Personal information
- Full name: Hrithik Rakesh Shokeen
- Born: 14 August 2000 (age 26) Delhi, India
- Batting: Right-handed
- Bowling: Right-arm off break
- Role: Bowler

Domestic team information
- 2022–2023: Mumbai Indians
- 2022–present: Delhi

Career statistics
| Competition | FC | LA | T20 |
| Matches | 13 | 15 | 18 |
| Runs scored | 445 | 77 | 70 |
| Batting average | 27.81 | 11.00 | 23.33 |
| 100s/50s | 0/2 | 0/0 | 0/0 |
| Top score | 68* | 28 | 25 |
| Balls bowled | 2,313 | 735 | 271 |
| Wickets | 36 | 20 | 12 |
| Bowling average | 36.44 | 30.20 | 32.16 |
| 5 wickets in innings | 0 | 0 | 0 |
| 10 wickets in match | 0 | 0 | 0 |
| Best bowling | 4/46 | 3/26 | 2/5 |
| Catches/stumpings | 4/– | 7/– | 5/– |
- Source: ESPNcricinfo, 1 April 2025

= Hrithik Shokeen =

Indian cricketer (born 2000)

Hrithik Shokeen (born 14 August 2000) is an Indian cricketer who plays for Delhi in domestic cricket and has played for the Mumbai Indians in the Indian Premier League.

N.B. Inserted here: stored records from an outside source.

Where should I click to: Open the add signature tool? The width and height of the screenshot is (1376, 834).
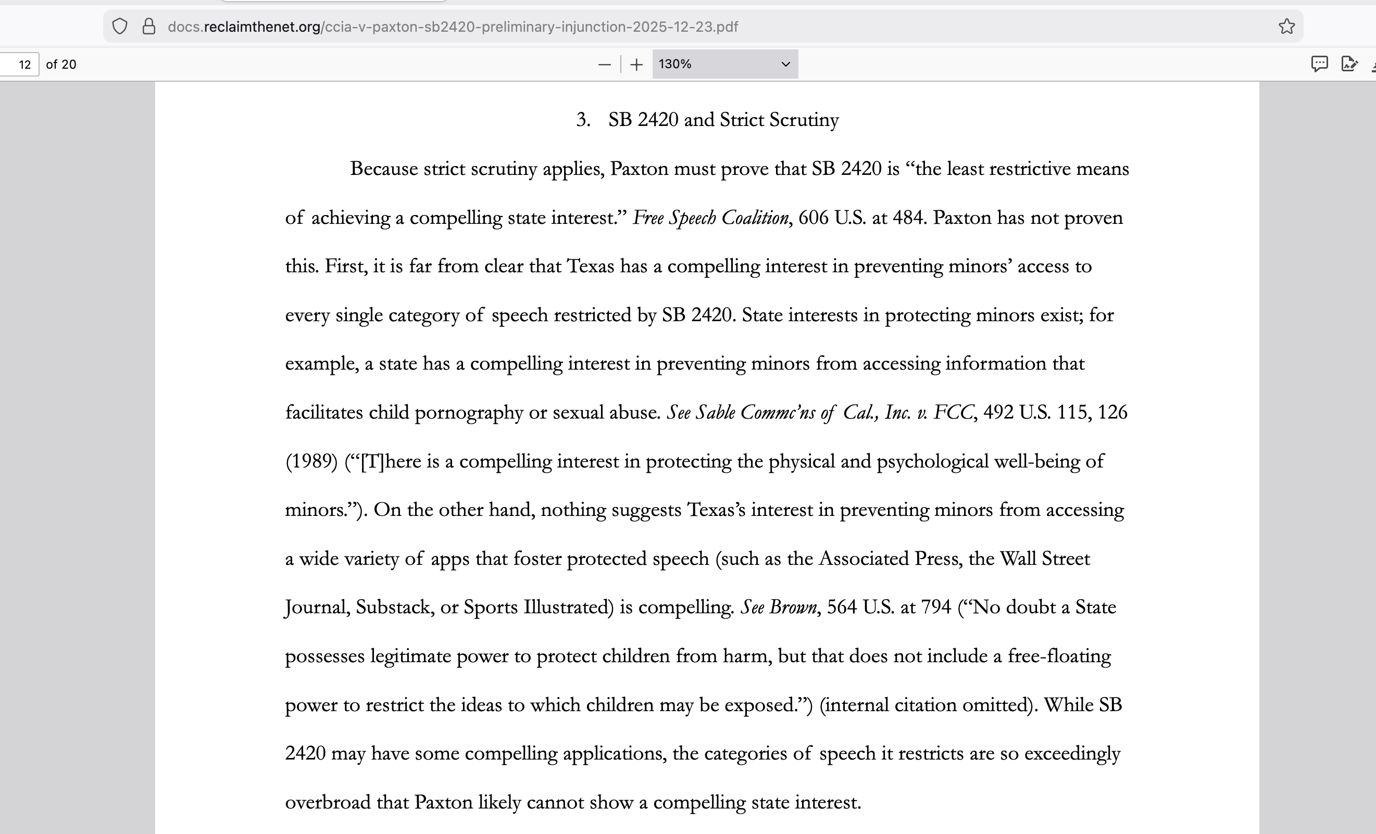point(1349,64)
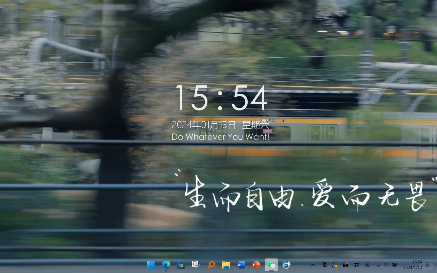Viewport: 437px width, 273px height.
Task: Launch Microsoft Edge from the taskbar
Action: [166, 265]
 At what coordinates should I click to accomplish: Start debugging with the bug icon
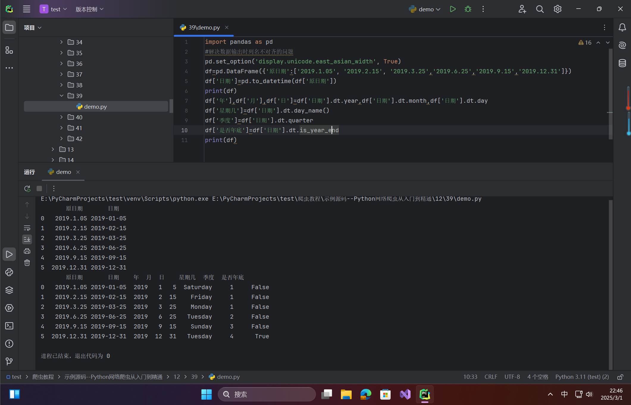coord(468,9)
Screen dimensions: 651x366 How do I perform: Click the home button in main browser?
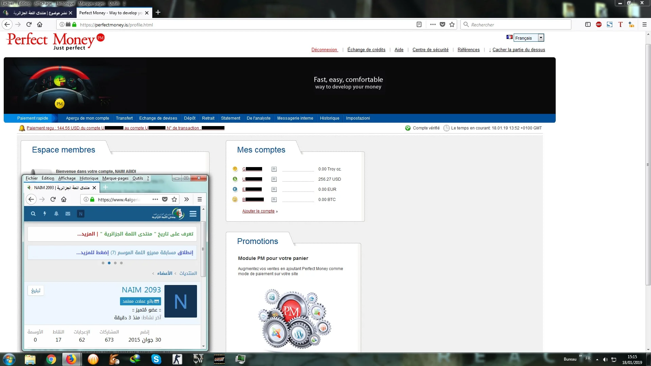pos(40,24)
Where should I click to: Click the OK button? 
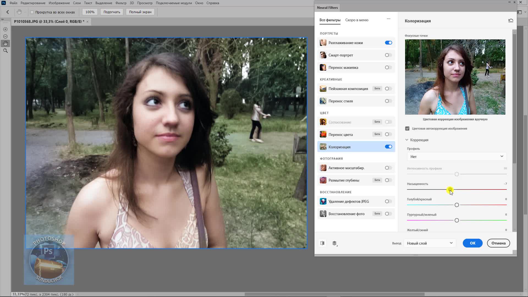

He completed his schooling from Modern School (New Delhi). In November 2019, he was named in India U23's squad for the 2019 ACC Emerging Teams Asia Cup in Bangladesh. He made his List A debut for India U23, against Nepal, in the Emerging Teams Cup on 14 November 2019. In February 2022, he was bought by the Mumbai Indians in the auction for the 2022 Indian Premier League (IPL) tournament. He made his Twenty20 debut on 21 April 2022, for the Mumbai Indians in the 2022 IPL.